Rund 30.000 Menschen versammeln sich in diesem Moment in Glasgow zur 26. Vertragsstaatenkonferenz der Vereinten Nationen zum Klimawandel (COP26).

Vom 31. Oktober bis 12. November werden 120 Staatsoberhäupter erwartet, von denen einige bereits in den ersten Tagen das Wort ergriffen haben, um auf die Dringlichkeit der Klimasituation aufmerksam zu machen und Lösungen zu finden.

Politiker, Aktivisten und Bürger aus der ganzen Welt hören aufmerksam zu, was in Glasgow geschieht.

Welche Verpflichtungen werden eingegangen?

Mehr als 80 Länder haben sich verpflichtet, die Methanemissionen bis 2030 um 30 % zu reduzieren. Obwohl Indien nicht an der Konferenz teilnahm, will es bis 2070 kohlenstoffneutral sein, wie der indische Premierminister ankündigte.

Mehr als 100 Staats- und Regierungschefs, die 85 % der Wälder der Welt repräsentieren, verpflichten sich, die Entwaldung bis 2030 zu stoppen.

Diese Verpflichtungen sind nur der Anfang einer Liste, die angesichts des Klimanotstands noch weiter wachsen wird.

Doch wie können diese Ambitionen und Verpflichtungen umgesetzt werden?

Das Klima ist ein globales Anliegen, die meisten Länder sind betroffen, was eine grosse Anzahl von Sprachkombinationen voraussetzt. An der COP26 nehmen so viele Länder teil, wie es Sprachen gibt, die übersetzt werden müssen. Jede Rede muss von allen verstanden werden. Während viele Englisch sprechen, ist es weniger üblich, Reden aus dem Indischen oder Nigerianischen ins Chinesische oder Schwedische zu übersetzen.

An dieser Stelle kommt der Bedarf an professionellen Dolmetschern und Übersetzern ins Spiel.

Globale Erwärmung, Kohlenstoffneutralität und Entwaldung sind sensible und komplexe Themen. Die physische Anwesenheit von Dolmetschern, die das Vokabular von Klima- und Umweltfragen sowie den diplomatischen und geopolitischen Jargon beherrschen, ist unerlässlich. Übersetzer und Dolmetscher sind diejenigen, die für die Übermittlung von Nachrichten zwischen den Ländern und für Verhandlungen zuständig sind, und sie spielen eine entscheidende Rolle.
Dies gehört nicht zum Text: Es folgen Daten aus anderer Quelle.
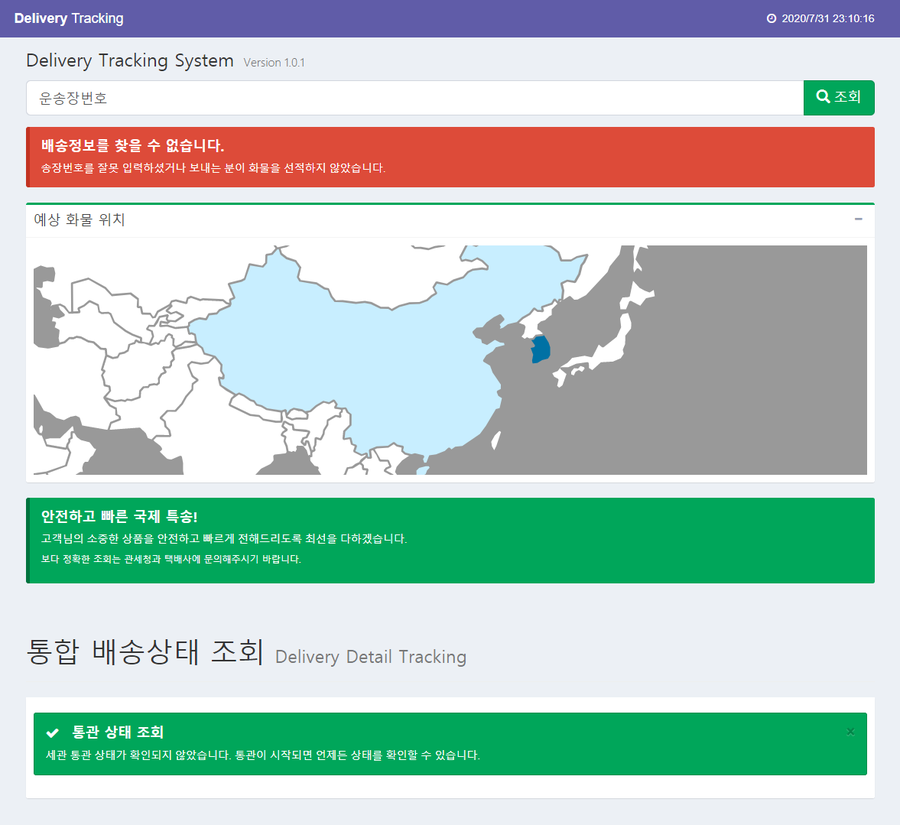This screenshot has width=900, height=825.
Task: Click the checkmark icon in 통관 상태 조회 alert
Action: (x=52, y=732)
Wer sind diese Dolmetscher und wie sind sie organisiert?

Bei internationalen Tagungen sind immer professionelle und spezialisierte Dolmetscher anwesend. Sie sind Mitglieder der Vereinten Nationen und für das offizielle Dolmetschen auf der COP26 zuständig. Sie nehmen an technischen Verhandlungen, Konferenzen usw. teil.
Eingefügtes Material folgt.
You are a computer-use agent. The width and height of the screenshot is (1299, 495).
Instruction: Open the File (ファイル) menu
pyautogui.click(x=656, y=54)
Damit die Konferenzen reibungslos ablaufen können, werden sie im Vorfeld sorgfältig vorbereitet und die Reihenfolge der Redner festgelegt: Am 2. November beispielsweise sprachen die Präsidenten in einer genauen Reihenfolge, damit sich die Dolmetscher aus den einzelnen Ländern vorbereiten konnten. Den Rednern wurde eine Redezeit von 3 Minuten zugestanden. Die Erklärungen und Reden wurden den Dolmetschern etwa 30 Minuten vor jeder Rede übermittelt.
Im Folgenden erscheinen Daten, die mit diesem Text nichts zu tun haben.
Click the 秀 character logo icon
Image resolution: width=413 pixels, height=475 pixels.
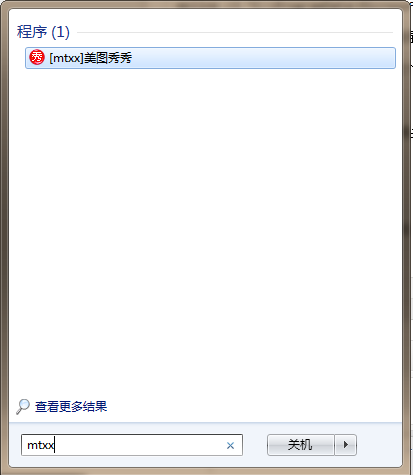(37, 57)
Einige der Konferenzen und Sitzungen werden online abgehalten. Dies war der Fall bei der Königin von England, die bei dieser COP26 weitgehend abwesend war und ihre Erklärung live per Videokonferenz abgab. Diese Online-Konferenzen können jedoch bei internationalen Verhandlungen dieser Grössenordnung zu einem Hindernis für das gegenseitige Verständnis werden.

Nach ihrem Abschluss wird die COP26 den Ländern die Möglichkeit geben, über wichtige Themen zur Bekämpfung der globalen Erwärmung und zur Rettung unseres Planeten zu verhandeln und sich zu einigen. Die grösste Herausforderung für die Länder besteht darin, die globale Erwärmung bis zum Ende des Jahrhunderts auf 1,5° zu begrenzen. Auch die sprachliche Herausforderung für Dolmetscher wird vorbei sein.

Was ist die Rolle der Übersetzer?

Es werden Abkommen ausgearbeitet, und es sind die Übersetzer, die diese Abkommen und offiziellen Dokumente in die Sprachen der Unterzeichnerländer übersetzen müssen.

Ebenso wie für die Dolmetscher stellt diese COP26 auch für die Übersetzer eine sprachliche Herausforderung dar.

Hoffen wir, dass die Dolmetscher und Übersetzer angesichts dieser Dringlichkeit die richtigen Botschaften an die Staats- und Regierungschefs weitergeben, damit auch sie sich der klimatischen Herausforderung stellen können!